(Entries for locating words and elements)
▬▬▬▬▬▬
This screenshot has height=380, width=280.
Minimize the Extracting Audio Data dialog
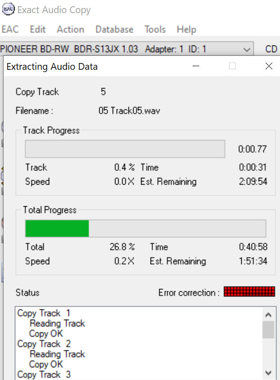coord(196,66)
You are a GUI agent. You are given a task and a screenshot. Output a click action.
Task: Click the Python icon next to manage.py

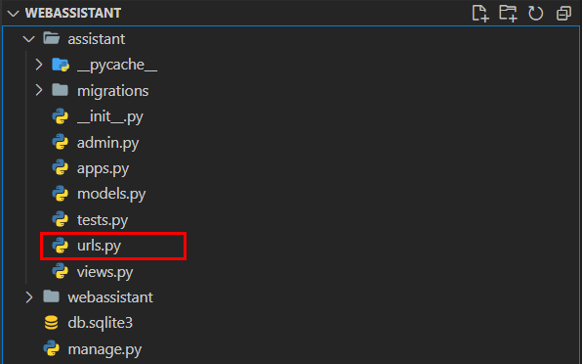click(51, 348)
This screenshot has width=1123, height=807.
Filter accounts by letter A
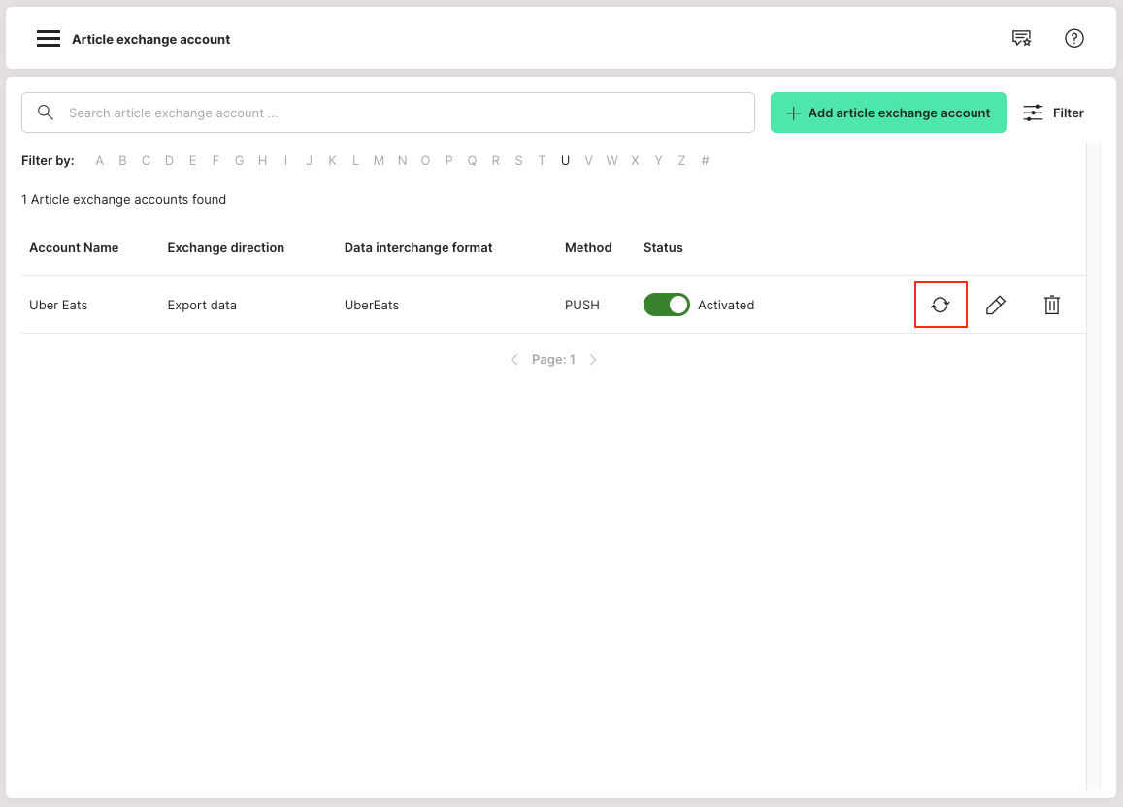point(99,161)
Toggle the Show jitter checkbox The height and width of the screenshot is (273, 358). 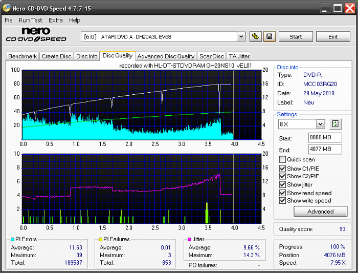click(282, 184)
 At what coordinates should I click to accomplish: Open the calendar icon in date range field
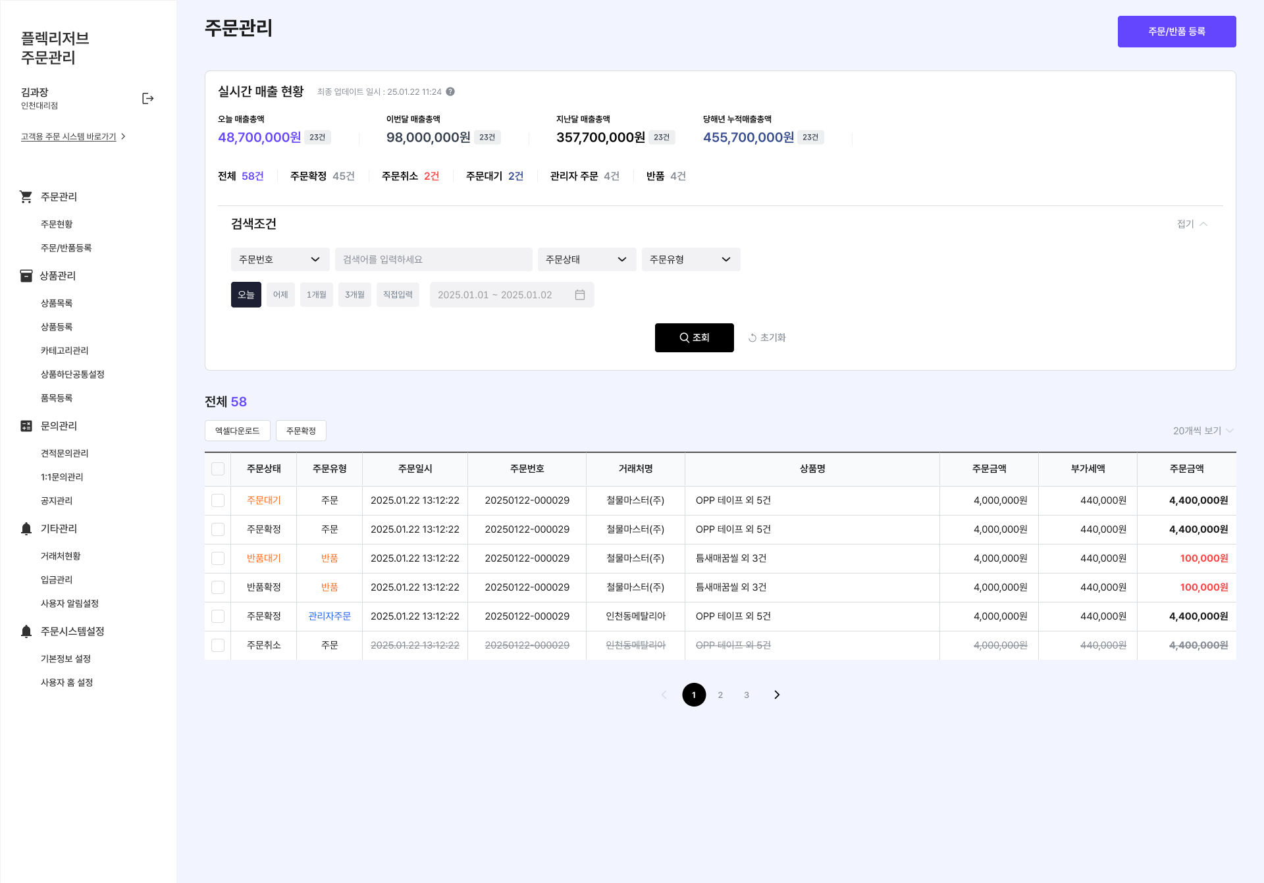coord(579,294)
▬▬▬▬▬▬
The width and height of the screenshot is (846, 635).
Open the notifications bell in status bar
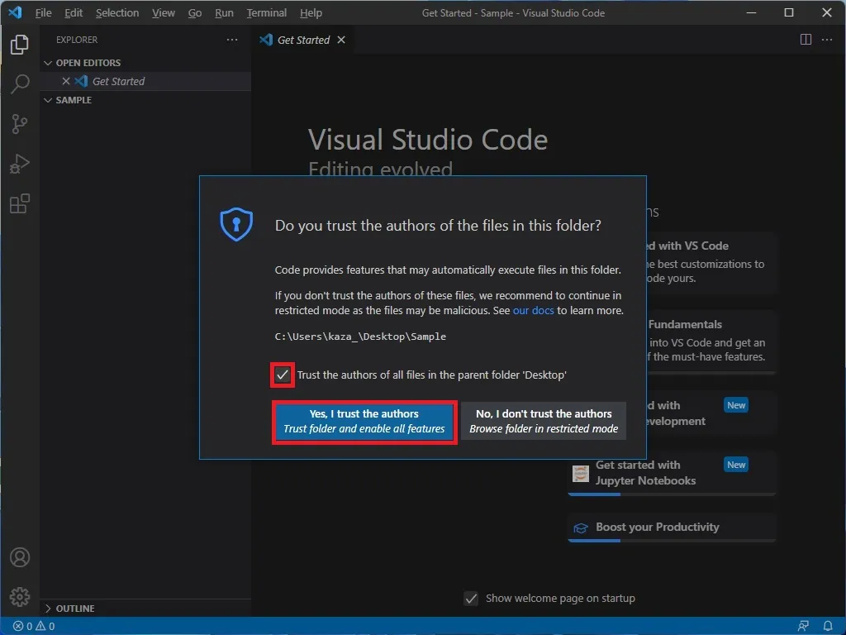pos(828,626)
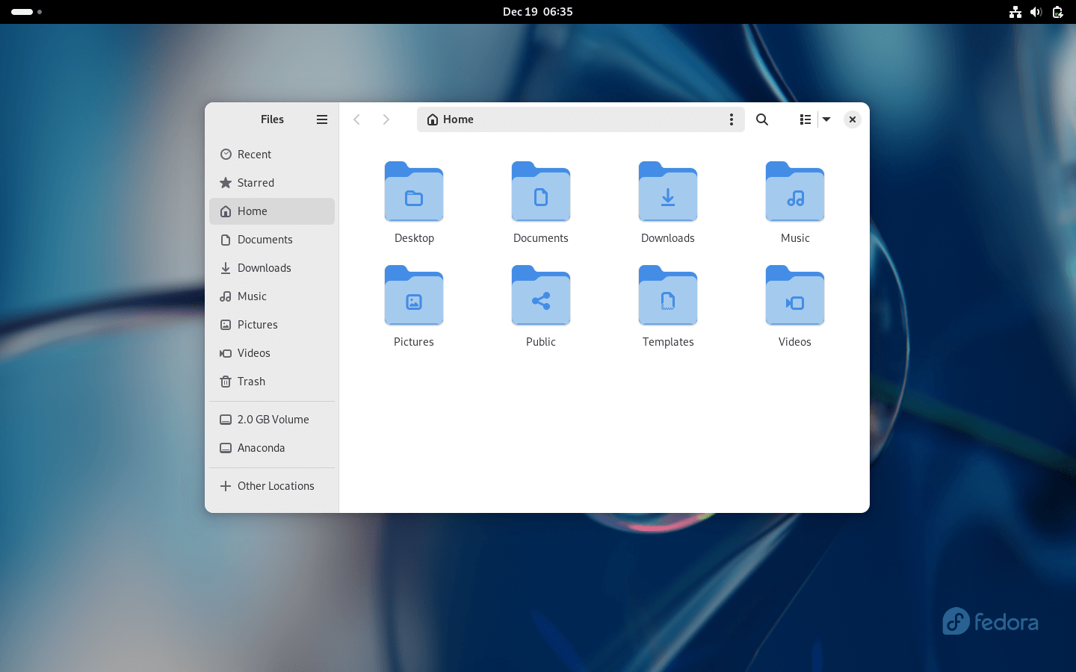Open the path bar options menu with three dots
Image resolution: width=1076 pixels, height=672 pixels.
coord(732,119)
▬▬▬▬▬▬
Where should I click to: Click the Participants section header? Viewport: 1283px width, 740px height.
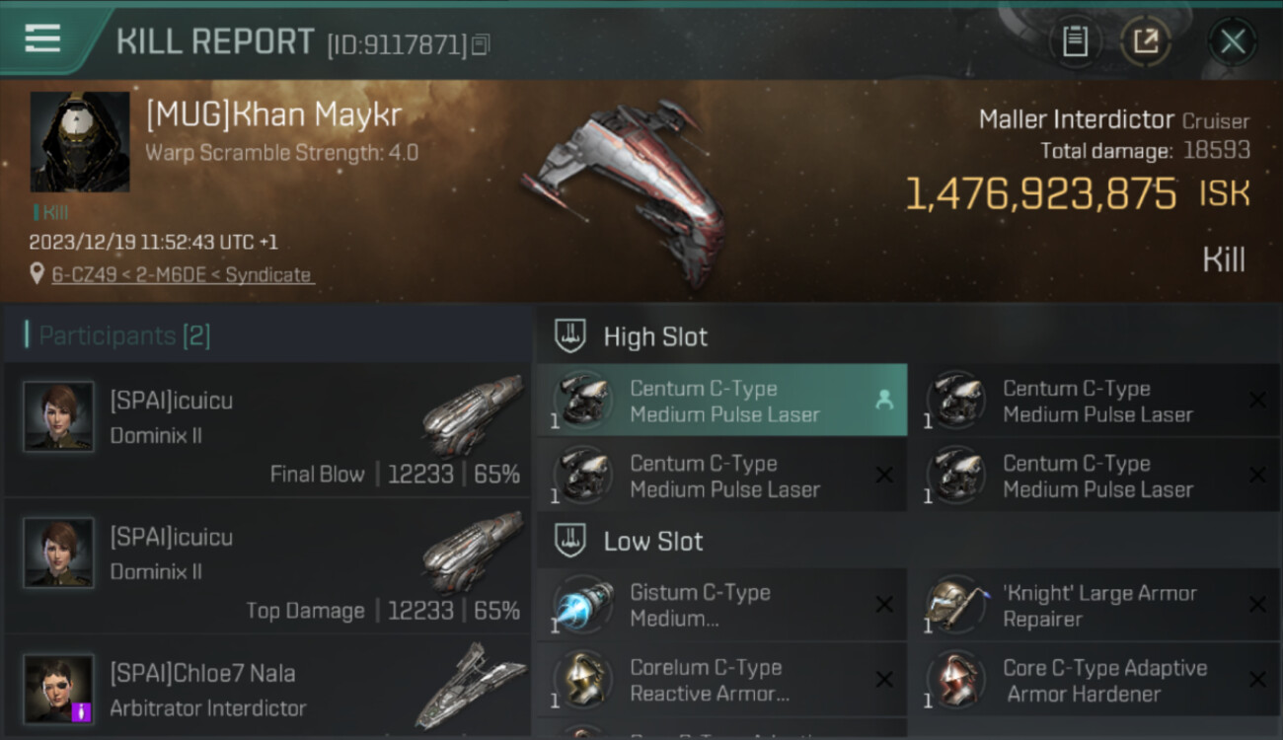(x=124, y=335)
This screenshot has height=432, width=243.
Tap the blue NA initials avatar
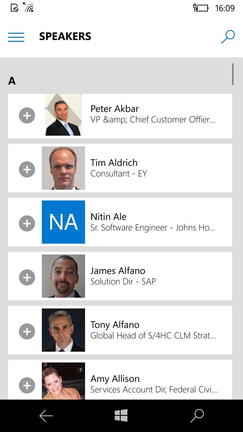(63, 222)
▬▬▬▬▬▬
▸ **Job**: Please state how many of the lines above contain the string "This", counting only matches with the same capitalization. Give the number alone.

▸ **Task solution**: 3